Published: December 14, 2011
The real gold mine for the escrap recycler contained in a computer is the micro processor chip or CPU. The manufacturing process for CPUs since the early days have used gold for various purposes. When the PC was first released, the cost of gold was lower and more gold was used in CPUs including the early Intel 8088 style processors with the hay-day of those processors releasing the 386 and 486 processors.
Intel Pentium Pro
The most gold rich CPU ever produced ws the Intel Pentium Pro, illustrated in the photo to the right. This particular CPU included a gold plated component to provide a connectrion to the heatsync. With the gold plated heatsync connector, gold plated pins, and and microfine gold connecting wires, the Pentium Pro yields slightly over one gram of gold per CPU.
These CPUs sell for a premium on eBay in either the working or escrap condition. As always, if the recycler obtains working Pentium Pro processors, the most value would be obtained by selling the CPUs as working units. Combined with a working Pentium Prow mother board, the recycler could easily sell the units for over $100 to individuals needing to replace those devices in legacy computers that cannot be replaced. The Intel Pentium Pro processor has been out of production for quite some time.
Intel 486 DX
A prececessor to the Pentium Pro CPU was the Intel 486 DX. The 486 processor came in various versions, which is the case with most microprocessor CPUs and some CPUs specified chipsets or combinations of other microcircuits used in combination to provide certain functions, such as basic input/out (BIOS) functions. These chipsets also contain a limited amount of gold and will normally reside on the motherboard with the CPY.
Notice from the photo of the Intel 486 DX included here that the pins seem to be gold plated. This gold plate accounts for most of the gold contained on many CPUs but if you look closely at the photo, you may notice that there is some gold content within the chip itself. Micro-fine wires made of gold connect the chip to the package and in some cases, the pads that the gold wires connect to are also gold plated.

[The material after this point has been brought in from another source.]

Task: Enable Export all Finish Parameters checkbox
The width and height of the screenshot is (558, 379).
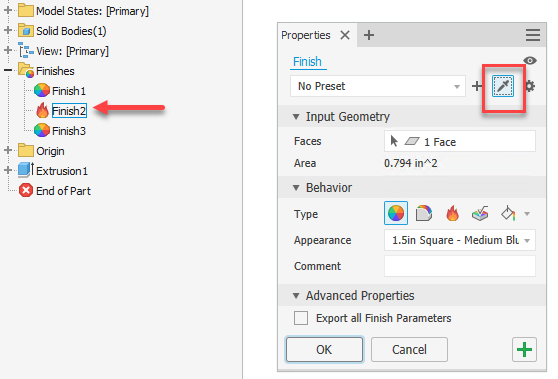Action: 301,318

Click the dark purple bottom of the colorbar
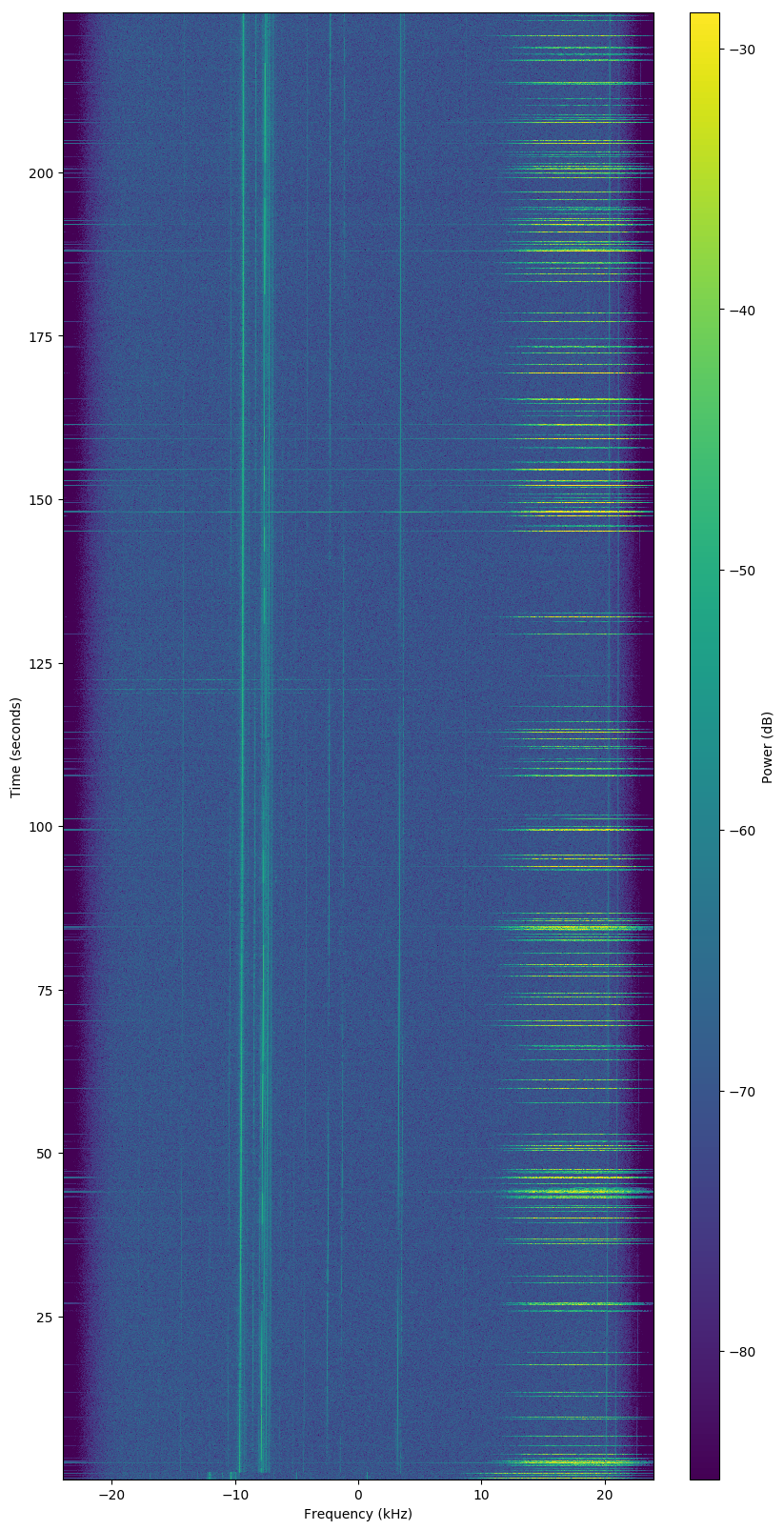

Most personal computers with the PC designation use Intel processors and chipsets or Intel equivalants, such as those manufactured by AMD or other generic manufacturers. Some of these processors contain such a small amount of gold that the recycler should be cautious when considering purchasing escrap processors for gold content.
Although the CPU in the photo to the right is an Intel Pentium 4, you will notice that the gold content is lower than for the gold-rich Pentium Pro. This particular CPU is of a fiber classification for the package and most fiber CPUs contain less gold, regardless of the manufacturer. The most gold is contained in ceramic type chips.
Even the reduced gold content of many CPUs may be worth reclaiming, however. The photo of the internal structure of a fiber type Pentium 4 demonstrates that there is gold contained within the chips themselves. Notice the gold color in the photo but take into consideration the fact that the photo was taked under a microscope so the gold represented by the photo is a small amount indeed.
Most of the gold content in these CPUs is contained in the gold plate of the pins.
Non Intel CPU's
Special equipment and non PC computers, such as those manufactured by Apple Computer also contain CPU's containing gold. The M68000 presented here shows some of the gold content which may be collected from non-Intel CPU chips.
Notice in the photo that this particular chip also incorporated a gold-plated heatsync plate and gold wires connect the chip to the pins. Although the author could find no specs for the gold content of this particular CPU, the CPU appears to contain an amount of gold approaching that of a Pentium Pro.
Extracting the Gold
Separating the gold from a CPU is a multi-step process. The first step would be to use a torch to heat the gold-plated pins to separate the pins from the package. When enough pins have been collected then the pins are processed to extract the gold.
There are various processes used to extract the gold from the CPU packages. Some of these methods include grinding then burning the components to melt the gold or using acids or other solvents to dissolve the packages, what remains is then the gold.
Once again, for an individual recycler with little experience as a home chemist, the best method would be to collect a number of the CPU's, then send the collection to a gold refiner. The refiner pays for the CPUs up front. However, if sending the CPUs to a refiner, sort the CPUs and sent the refiner the same type of CPU in a batch.
Be honest with the refiner because the recycler will probably deal with a refiner multiple times and establish a working relationship. A good relationship will build trust on the part of the refiner.